The replication path is designed so Failkit’s management plane never holds Customer VM payloads:

  1. The on-prem agent reads VM blocks from the source hypervisor (vSphere or Hyper-V).
  2. Blocks are encrypted client-side and uploaded directly to the customer-controlled object-store bucket (S3, Azure Blob, GCS).
  3. The agent reports metadata to failkit.com: byte counts, checksums, RPO observed. The bytes themselves never traverse Failkit infrastructure.
  4. During a drill, the orchestrator instructs the customer’s cloud account to spin up VMs from the replicated blocks. Drill VMs run on Customer’s own compute, billed to Customer’s own cloud account.

A single Failkit incident cannot expose Customer VM data, because we don’t hold it.

5. Auditability

  • Every drill produces a signed PDF report with timestamp, RPO/RTO measured, VM-by-VM boot result, and a SHA-256 hash chained to the prior report. Signatures use Ed25519 with a per-tenant key.
  • Reports are retained per the tenant’s configured retention policy (default 7 years for Enterprise, 1 year otherwise) and are downloadable directly from the portal.
  • All administrative actions (user changes, policy changes, drill triggers) emit immutable audit events stored alongside the tenant’s own DB; auditors can be granted read-only access.

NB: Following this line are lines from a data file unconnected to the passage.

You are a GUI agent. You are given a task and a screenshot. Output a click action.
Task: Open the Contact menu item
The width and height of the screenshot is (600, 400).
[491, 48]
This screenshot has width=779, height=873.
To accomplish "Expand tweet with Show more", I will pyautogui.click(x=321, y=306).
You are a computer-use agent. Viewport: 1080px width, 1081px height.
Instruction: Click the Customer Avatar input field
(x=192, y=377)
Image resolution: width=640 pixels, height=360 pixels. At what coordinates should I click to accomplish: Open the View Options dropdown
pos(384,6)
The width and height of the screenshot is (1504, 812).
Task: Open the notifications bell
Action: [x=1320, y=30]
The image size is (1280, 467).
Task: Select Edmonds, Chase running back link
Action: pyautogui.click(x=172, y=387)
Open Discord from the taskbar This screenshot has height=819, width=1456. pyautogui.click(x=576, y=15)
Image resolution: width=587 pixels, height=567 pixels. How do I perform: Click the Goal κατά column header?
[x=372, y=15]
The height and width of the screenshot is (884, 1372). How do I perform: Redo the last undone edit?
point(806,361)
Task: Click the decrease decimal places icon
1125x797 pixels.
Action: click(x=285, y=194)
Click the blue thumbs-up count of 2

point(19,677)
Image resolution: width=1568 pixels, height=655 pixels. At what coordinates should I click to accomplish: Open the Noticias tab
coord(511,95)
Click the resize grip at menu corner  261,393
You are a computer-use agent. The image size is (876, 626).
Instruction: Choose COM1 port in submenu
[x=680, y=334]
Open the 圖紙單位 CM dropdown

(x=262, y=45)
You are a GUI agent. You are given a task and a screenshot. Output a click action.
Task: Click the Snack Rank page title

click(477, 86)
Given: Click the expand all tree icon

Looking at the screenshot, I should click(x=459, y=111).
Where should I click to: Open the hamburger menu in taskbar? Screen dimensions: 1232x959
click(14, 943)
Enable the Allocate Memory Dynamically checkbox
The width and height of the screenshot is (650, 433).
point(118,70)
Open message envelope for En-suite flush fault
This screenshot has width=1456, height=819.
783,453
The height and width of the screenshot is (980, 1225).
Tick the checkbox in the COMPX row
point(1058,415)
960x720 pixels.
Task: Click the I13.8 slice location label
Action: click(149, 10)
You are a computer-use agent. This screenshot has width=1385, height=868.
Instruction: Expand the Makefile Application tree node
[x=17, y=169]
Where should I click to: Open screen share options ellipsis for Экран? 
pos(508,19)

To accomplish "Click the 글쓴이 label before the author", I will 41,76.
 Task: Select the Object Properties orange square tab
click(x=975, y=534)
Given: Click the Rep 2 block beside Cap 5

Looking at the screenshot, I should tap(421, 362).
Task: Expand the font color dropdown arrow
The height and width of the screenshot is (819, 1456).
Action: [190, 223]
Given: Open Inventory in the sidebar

6. Vendor & sub-processor list

The list of sub-processors and the data each handles is on the Privacy page.

7. Compliance roadmap

  • SOC 2 Type I: target Q4 2026. Auditor selection in progress.
  • SOC 2 Type II: target H1 2027.
  • ISO 27001: target 2027 following SOC 2 Type II.
  • HIPAA: Business Associate Agreement available for Enterprise on request; the platform’s data path is compatible (PHI never traverses Failkit infrastructure) but BAA is signed per-customer.
  • FedRAMP / IL-4: not on the near-term roadmap. Contact us if you need it.

8. Incident response

Failkit maintains a documented incident-response runbook. We will notify affected customers within 24 hours of confirming a security incident affecting their data, with a written postmortem within 14 days. Status of ongoing incidents is published at status.failkit.com (planned).

9. Reporting a vulnerability

We welcome coordinated disclosure. Email [email protected] with details. PGP key fingerprint will be published here once the inbox is signed off. We commit to:

  • Acknowledging receipt within 2 business days.
  • Triaging within 5 business days.
  • Not pursuing legal action against good-faith researchers who follow this process.

Out-of-scope: denial-of-service testing, social engineering of Failkit employees, physical attacks on Failkit facilities or vendors.